The art of surrendering is not an easy place to arrive at because often it is through the universe bringing you to your knees again and again, losing people, places, money, jobs, lovers, your twin, friends, beliefs, health, sanity. This journey brings you to rock bottom over and over through moments where you are so miserable with yourself and life that you have no choice to let go of all the thoughts that keep you from being who you're meant to be. To letting go of all your attachments in life (how it's supposed to be, what others are supposed to do, etc)
It's in cycles over the past years that I've learned to let go of the things that are troubling me, the fears that keep coming up, the things I need to heal, that I have to face repeatedly. My feelings of self worth, my codependency, my attachment styles, the way I see life, the deeply engrained beliefs I had about myself that were put in my head by others. We have to get back to the truth of who we are, what we really are, a neutral unconditionally loving consciousness.
In that place, you will have an understanding of your twin flame and your journey that gives you peace. You will know that this is all happening the way that it's meant to, that there's no mistakes. That your twin has to do what they have to do, and so do you. This is how it's meant to be right now, as it is, for a reason. To learn, to overcome, to choose yourself, to set boundaries, to learn how to love yourself properly instead of letting a relationship with anyone else control you. You learn that the only thing you have control over is yourself, and that's all you can fix, and you can create a life you love for yourself, no matter what anyone else is doing.
On this journey I have realized a lot of people in my life weren't reliable, weren't unconditionally loving, weren't for me, weren't good for me, and I've battled a lot of issues learning to accept myself so much that I don't give a shit what anyone else thinks about what I'm doing or how I live or how I am. I know I am how I am, this is it, I'm doing the best I can considering what I'm going through. I'm the only one who truly knows how hard it is, so it's my job to support, nurture, encourage, and love myself through whatever I'm going through. It's no one's job but mine to make sure I'm okay first.

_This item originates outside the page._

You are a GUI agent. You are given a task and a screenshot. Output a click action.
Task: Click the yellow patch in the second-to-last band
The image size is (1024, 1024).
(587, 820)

I've distanced myself from everything that isn't in alignment with what I want for myself. I barely talk to a lot of people now, I am a bit of a hermit, but I've been finding more and more where I'm meant to be and with whom. I'm okay alone most of the time, and because of how this has all affected me for real in my real life on a daily basis, I'm very cautious and careful about what I spend my energy on. Lately I've been on a break from work, and I did nothing but journal, sleep, write, draw, cook a little, and have basically been a slug. Something like that would've made me feel really guilty because it wasn't productive, but I've just known that I needed it and no one gives a fuck anymore about what I do, so I have arrived at a place where I can do what I want, even if it's nothing, and it's really freeing, to allow myself to be myself without judging myself.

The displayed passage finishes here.